Many writers have recently reiterated that there are no "benchmarks" for getting into the Hall of Fame. Despite the reiterations, most still consider 300 wins, 3000 hits and 500 home runs as benchmarks. While there are exceptions (Koufax, Feller and others), many career starting pitchers begin and end their candidacy by how many wins they compiled in their career. As one writer described it, either a player is rewarded for longevity and statistics compiled (such as Don Sutton) or for a brilliant, but sometimes brief flash of excellence (Koufax).
For those who say the benchmarks are meaningless, why else is Burt Blyleven not in the Hall of Fame? Tom Glavine has reached the benchmark and has 305 career wins. He'll get in no problem. But will Smoltz?
The easiest comparisons for Smoltz are with his two teammates that made up such a strong rotation for the Braves for all those years.
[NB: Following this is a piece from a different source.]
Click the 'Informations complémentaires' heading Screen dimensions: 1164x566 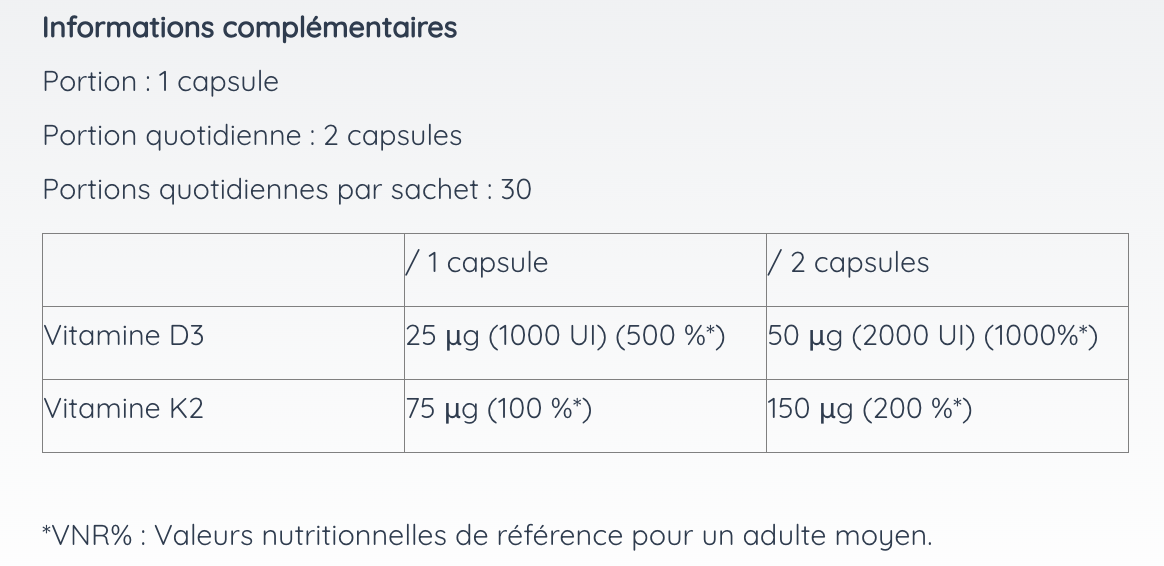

We can easily eliminate Greg Maddux as he was clearly the superior pitcher. How does Smoltz compare with Glavine?
First, they each had 8 years as starters with an ERA of 3.20 or better. Glavine pitched 56 complete games in 682 starts (8%). Smoltz pitched 53 complete games in 466 career starts (11%). Glavine's career ERA is 3.54. Smoltz comes in at 3.26. Glavine has a lifetime WHIP of 1.31. Smoltz comes in at 1.17. Glavine has given up .79 homers per nine innings, Smoltz, .72.
It appears that in head to head pitching statistics, Smoltz was a superior pitcher to Glavine, though Glavine had more big years win wise.
The one problem with Smoltz is his years as a closer. There is only one pitcher to compare him to with a similar career and that is Dennis Eckersly. Eckersley pitched his first twelve years as a starter and his last eleven as a closer. The Eck compiled 197 wins along with 390 saves. If you elect Eckersley to the Hall of Fame (oh yeah, they already did), you have to do so as a closer. Eckersley was an effective starter for the first six years of his career only. He had an ERA well over 4 in four of his final six years as a starter. Hardly Hall-worthy. And Smoltz followed his four years as a closer back in the rotation where he was again, very effective. One can't imagine Eckersley having done that.
Smoltz has a better career ERA than Eckersley and has started 14 years out of his 18. Of those 14 years as a starter, only two were below par in terms of ERA and WHIP. So Smoltz has superior statistics to Eckersley. But what do we do with those "lost" four years as a closer?
If you assign him 14 wins a year for each of those four years, you can add 56 career wins to his lifetime total of 266. That puts him in the category of Mike Mussina. Okay then, how does Smoltz compare with the Moose?
Smoltz has a better career ERA than Mussina (3.20 to 3.64) but they have nearly identical WHIP stats. Mussina pitched with a DH for his career and in the strong American League East. That would seem to make the two pitchers about the same.
What seems to push Smoltz over the top is his post season performances. Smoltz dominated in the post season and has a 15-4 career record plus 4 saves to go with a 2.57 post season ERA.
The conclusions after all this analysis are that either Smoltz is as much of a Hall of Famer as Glavine or Eckersley or none of them were really good enough to get in. Eckersley is rightfully a HOFer for his unique career. Glavine will be for a long and successful career. If those two statements are true, then John Smoltz is a HOFer too.